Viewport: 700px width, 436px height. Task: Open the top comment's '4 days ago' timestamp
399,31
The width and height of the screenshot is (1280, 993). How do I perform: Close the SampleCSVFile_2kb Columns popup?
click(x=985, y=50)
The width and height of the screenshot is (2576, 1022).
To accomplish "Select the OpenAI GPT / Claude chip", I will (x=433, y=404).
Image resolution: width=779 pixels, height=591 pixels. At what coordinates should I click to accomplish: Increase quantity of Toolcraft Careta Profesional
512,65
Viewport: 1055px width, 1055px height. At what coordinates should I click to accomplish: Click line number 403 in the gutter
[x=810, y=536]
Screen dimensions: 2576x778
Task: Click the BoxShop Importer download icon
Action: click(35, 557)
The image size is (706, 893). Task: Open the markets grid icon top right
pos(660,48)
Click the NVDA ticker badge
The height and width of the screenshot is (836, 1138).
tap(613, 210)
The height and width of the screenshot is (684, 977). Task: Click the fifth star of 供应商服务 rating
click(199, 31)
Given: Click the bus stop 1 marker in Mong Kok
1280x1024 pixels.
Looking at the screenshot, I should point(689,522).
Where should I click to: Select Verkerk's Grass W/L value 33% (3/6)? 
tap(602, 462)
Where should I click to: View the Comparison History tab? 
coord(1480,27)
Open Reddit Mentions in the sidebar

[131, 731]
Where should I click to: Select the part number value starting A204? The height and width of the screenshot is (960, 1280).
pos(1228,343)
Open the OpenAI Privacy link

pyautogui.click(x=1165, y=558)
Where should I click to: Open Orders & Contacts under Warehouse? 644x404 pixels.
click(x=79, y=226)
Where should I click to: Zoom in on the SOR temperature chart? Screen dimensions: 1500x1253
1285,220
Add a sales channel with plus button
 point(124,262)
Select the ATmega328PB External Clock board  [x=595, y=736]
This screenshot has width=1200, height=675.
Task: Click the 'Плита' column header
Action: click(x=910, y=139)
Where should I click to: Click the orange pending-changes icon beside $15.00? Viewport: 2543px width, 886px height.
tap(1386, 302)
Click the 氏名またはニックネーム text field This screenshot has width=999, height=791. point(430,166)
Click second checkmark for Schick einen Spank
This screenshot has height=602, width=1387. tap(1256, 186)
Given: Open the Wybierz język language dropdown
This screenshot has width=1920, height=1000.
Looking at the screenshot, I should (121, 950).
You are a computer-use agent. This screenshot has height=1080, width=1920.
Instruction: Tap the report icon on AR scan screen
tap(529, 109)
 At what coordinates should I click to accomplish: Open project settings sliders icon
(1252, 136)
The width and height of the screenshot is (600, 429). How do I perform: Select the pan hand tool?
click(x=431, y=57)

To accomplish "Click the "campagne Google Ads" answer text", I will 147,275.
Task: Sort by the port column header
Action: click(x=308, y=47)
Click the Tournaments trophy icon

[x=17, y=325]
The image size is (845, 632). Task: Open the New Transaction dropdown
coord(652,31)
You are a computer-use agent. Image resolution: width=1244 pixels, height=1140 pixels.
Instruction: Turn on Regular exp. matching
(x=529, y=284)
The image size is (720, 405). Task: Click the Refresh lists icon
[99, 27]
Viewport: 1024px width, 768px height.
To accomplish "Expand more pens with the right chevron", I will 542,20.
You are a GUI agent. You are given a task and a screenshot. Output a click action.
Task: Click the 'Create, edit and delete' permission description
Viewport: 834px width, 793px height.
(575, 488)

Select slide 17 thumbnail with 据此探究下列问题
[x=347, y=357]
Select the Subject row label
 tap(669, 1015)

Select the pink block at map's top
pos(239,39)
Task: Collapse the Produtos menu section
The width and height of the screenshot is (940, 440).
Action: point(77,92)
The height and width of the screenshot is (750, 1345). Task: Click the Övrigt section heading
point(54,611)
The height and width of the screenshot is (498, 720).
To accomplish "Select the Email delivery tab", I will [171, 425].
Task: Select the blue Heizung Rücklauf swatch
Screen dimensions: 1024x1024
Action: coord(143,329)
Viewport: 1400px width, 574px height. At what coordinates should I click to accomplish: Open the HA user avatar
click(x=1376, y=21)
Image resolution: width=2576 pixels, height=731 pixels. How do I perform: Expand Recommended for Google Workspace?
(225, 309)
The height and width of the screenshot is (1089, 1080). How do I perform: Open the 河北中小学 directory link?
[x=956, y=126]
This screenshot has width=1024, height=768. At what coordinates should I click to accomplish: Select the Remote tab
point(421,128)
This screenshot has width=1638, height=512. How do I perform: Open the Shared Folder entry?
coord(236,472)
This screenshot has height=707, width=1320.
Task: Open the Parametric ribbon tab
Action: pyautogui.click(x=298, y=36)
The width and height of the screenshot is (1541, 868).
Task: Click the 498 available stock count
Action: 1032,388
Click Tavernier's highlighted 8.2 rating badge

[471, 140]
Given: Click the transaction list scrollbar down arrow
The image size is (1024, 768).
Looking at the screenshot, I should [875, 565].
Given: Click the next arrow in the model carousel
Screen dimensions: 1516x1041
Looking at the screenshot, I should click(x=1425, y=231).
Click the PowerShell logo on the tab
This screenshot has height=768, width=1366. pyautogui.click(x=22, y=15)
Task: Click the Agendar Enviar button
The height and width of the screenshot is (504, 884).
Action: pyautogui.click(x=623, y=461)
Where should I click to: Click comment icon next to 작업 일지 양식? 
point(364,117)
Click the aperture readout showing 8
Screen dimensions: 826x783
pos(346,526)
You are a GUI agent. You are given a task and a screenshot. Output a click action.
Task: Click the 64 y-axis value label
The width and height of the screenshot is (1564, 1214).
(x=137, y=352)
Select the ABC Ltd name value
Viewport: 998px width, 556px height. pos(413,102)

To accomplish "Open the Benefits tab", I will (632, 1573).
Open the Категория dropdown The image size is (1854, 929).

********

## EXERCISE AIM
From the material above, return every line that contains "agent".

## OUTPUT OF THE EXERCISE
You are a computer-use agent. This screenshot has height=1080, width=1920.
You are a computer-use agent. Image resolution: width=1244 pixels, height=1140 pixels.
You are a GUI agent. You are given a task and a screenshot. Output a click action.
You are a GUI agent. You are given a task and a screenshot. Output a click action.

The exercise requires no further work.